Compito A | Riproduca senza alcuna modifica le righe dei record, cominciando dalla prima riga dei record e fermandosi dopo la riga che contiene "[x=846, y=119]", compresa.

Brano proposto |
Nonostante i ventisette anni compiuti, è solo dal 2010 che la rassegna ha cambiato pelle, diventando la prima vera vetrina della Calabria se si pensa che, tranne per il lavoro di Scena Verticale con il suo festival Primavera dei teatri (che si svolgerà nella prima settimana di novembre) e per il Rat teatro dell’Acquario, il teatro contemporaneo calabrese ha sempre avuto poca visibilità in campo nazionale.
Così, grazie a Teatrop, compagnie regionali e nazionali, operatori del settore, critici e giornalisti sono giunti a Lamezia Terme dove, per quattro giorni, è stata proposta una kermesse che ha visto alternarsi 18 spettacoli di 16 compagnie in più location. In cartellone, oltre i classici spettacoli di teatro in strada con parate, maschere, giocolieri, acrobati e clown che caratterizzavano le prime edizioni della rassegna, abbiamo potuto vedere alcune delle creazioni più interessanti soprattutto della scena calabrese.

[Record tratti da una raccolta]
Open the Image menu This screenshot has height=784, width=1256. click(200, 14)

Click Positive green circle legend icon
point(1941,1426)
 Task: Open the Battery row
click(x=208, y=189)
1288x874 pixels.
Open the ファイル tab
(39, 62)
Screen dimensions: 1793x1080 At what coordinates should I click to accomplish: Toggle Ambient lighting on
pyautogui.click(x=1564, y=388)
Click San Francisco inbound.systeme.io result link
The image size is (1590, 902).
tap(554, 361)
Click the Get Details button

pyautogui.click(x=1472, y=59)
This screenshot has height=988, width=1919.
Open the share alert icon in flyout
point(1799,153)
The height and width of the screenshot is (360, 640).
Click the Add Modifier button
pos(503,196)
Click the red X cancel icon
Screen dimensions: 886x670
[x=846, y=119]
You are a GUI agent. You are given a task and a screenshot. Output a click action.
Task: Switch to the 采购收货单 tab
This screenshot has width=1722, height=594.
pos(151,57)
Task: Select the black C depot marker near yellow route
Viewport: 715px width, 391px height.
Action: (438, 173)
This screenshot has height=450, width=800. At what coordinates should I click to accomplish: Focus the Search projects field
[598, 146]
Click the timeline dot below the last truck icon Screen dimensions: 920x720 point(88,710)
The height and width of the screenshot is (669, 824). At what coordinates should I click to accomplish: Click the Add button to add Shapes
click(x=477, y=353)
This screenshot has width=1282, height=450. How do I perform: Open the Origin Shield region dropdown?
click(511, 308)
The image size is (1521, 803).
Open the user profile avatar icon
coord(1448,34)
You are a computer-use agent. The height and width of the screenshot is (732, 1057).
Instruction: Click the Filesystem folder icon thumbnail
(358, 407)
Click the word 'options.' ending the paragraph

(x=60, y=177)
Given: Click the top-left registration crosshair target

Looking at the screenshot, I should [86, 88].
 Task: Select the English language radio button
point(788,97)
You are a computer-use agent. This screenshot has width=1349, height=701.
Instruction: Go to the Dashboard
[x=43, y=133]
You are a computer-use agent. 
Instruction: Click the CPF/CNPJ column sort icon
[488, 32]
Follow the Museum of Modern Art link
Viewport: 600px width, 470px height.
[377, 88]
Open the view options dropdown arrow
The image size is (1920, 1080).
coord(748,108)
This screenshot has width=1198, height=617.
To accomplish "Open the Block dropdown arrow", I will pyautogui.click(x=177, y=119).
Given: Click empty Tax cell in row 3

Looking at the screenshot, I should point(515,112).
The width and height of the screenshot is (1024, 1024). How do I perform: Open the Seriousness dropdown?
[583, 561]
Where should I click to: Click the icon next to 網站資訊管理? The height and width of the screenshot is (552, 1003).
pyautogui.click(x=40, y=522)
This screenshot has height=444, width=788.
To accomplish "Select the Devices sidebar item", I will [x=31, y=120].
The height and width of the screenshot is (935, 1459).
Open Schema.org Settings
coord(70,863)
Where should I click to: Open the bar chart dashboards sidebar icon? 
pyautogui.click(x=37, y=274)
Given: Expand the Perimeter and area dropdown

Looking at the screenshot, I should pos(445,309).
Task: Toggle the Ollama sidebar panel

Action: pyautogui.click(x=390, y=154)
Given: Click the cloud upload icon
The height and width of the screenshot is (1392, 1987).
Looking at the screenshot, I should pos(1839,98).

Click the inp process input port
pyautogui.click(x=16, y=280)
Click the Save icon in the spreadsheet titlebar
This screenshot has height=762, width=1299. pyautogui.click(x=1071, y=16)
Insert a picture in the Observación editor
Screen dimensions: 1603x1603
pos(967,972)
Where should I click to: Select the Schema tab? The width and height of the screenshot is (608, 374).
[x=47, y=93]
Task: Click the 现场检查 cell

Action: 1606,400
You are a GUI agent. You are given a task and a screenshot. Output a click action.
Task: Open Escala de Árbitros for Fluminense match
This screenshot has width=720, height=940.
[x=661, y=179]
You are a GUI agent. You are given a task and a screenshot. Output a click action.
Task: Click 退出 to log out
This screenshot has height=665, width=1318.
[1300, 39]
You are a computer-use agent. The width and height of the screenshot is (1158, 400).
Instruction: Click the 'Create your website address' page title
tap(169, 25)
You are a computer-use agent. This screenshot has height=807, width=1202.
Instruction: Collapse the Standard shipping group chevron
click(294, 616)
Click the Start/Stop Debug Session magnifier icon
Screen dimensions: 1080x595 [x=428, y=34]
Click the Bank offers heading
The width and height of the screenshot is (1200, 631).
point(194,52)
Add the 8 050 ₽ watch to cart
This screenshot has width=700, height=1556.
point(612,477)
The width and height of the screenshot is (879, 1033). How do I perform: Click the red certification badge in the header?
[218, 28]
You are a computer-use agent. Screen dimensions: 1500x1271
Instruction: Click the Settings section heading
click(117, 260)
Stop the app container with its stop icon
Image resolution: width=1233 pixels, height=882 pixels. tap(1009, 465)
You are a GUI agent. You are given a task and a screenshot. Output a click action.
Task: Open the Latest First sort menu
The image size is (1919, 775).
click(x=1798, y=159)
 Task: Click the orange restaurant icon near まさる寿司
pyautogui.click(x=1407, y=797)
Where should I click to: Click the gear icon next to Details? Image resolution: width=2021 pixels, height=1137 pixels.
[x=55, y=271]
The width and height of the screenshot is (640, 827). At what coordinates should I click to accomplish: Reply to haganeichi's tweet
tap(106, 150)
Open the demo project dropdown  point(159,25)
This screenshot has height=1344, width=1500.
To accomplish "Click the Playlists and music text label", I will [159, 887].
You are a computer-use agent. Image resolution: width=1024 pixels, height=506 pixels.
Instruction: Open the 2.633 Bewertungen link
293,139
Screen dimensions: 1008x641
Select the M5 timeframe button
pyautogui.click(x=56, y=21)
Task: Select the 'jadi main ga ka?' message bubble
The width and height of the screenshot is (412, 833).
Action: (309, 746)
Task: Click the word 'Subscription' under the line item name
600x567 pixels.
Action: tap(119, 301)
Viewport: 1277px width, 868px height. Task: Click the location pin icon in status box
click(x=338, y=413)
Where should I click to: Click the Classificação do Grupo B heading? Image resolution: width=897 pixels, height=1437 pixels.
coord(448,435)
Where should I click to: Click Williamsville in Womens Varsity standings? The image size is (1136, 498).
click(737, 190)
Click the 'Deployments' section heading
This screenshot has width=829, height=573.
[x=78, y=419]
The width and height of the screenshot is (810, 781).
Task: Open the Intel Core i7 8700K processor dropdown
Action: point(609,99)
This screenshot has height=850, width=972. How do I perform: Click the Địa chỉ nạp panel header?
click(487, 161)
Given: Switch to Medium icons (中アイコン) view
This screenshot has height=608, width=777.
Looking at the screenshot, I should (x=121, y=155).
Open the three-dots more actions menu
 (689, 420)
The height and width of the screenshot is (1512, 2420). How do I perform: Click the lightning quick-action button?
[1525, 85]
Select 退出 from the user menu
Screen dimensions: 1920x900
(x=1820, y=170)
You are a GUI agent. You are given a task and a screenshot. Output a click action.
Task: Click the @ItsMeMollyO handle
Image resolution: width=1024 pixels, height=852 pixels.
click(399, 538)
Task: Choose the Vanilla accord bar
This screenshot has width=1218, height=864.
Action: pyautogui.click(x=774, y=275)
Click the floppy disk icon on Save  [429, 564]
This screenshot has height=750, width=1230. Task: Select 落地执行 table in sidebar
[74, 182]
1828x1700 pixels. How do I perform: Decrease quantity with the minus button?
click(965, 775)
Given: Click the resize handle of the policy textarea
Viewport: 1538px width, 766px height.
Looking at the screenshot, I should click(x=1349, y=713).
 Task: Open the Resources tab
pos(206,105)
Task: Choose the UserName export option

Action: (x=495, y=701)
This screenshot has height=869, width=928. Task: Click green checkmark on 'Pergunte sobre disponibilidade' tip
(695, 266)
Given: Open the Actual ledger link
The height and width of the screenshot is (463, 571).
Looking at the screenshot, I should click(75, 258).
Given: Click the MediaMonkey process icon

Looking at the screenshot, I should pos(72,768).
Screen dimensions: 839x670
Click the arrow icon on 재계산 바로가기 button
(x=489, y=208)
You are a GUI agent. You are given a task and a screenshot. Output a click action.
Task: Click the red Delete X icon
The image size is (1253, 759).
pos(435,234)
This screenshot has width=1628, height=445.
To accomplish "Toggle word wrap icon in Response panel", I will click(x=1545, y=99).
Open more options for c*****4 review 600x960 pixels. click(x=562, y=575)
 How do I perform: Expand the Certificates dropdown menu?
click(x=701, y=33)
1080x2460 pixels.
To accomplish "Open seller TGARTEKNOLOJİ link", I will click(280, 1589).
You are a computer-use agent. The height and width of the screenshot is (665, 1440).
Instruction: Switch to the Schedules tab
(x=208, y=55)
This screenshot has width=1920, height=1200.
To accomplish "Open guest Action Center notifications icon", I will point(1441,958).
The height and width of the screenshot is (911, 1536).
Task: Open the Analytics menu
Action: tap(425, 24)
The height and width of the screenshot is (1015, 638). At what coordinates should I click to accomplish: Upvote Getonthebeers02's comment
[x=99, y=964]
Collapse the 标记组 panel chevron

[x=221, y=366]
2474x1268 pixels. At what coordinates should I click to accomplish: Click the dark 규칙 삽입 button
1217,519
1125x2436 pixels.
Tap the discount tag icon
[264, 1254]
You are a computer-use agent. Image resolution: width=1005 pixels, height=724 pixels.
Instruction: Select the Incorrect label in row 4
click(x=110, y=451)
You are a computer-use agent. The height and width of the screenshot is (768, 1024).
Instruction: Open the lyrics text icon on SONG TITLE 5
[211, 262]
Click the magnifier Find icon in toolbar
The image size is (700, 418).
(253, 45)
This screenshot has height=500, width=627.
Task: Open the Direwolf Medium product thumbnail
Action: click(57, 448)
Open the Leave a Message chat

Compito B | Secondo il brano su Teatrop, quanti spettacoli e quante compagnie si sono alternati a Lamezia Terme?

Risposta completa A |
Open the Image menu This screenshot has height=784, width=1256. click(200, 14)

Click Positive green circle legend icon
point(1941,1426)
 Task: Open the Battery row
click(x=208, y=189)
1288x874 pixels.
Open the ファイル tab
(39, 62)
Screen dimensions: 1793x1080 At what coordinates should I click to accomplish: Toggle Ambient lighting on
pyautogui.click(x=1564, y=388)
Click San Francisco inbound.systeme.io result link
The image size is (1590, 902).
tap(554, 361)
Click the Get Details button

pyautogui.click(x=1472, y=59)
This screenshot has height=988, width=1919.
Open the share alert icon in flyout
point(1799,153)
The height and width of the screenshot is (360, 640).
Click the Add Modifier button
pos(503,196)
Click the red X cancel icon
Screen dimensions: 886x670
[x=846, y=119]

Risposta completa B | Si sono alternati 18 spettacoli di 16 compagnie.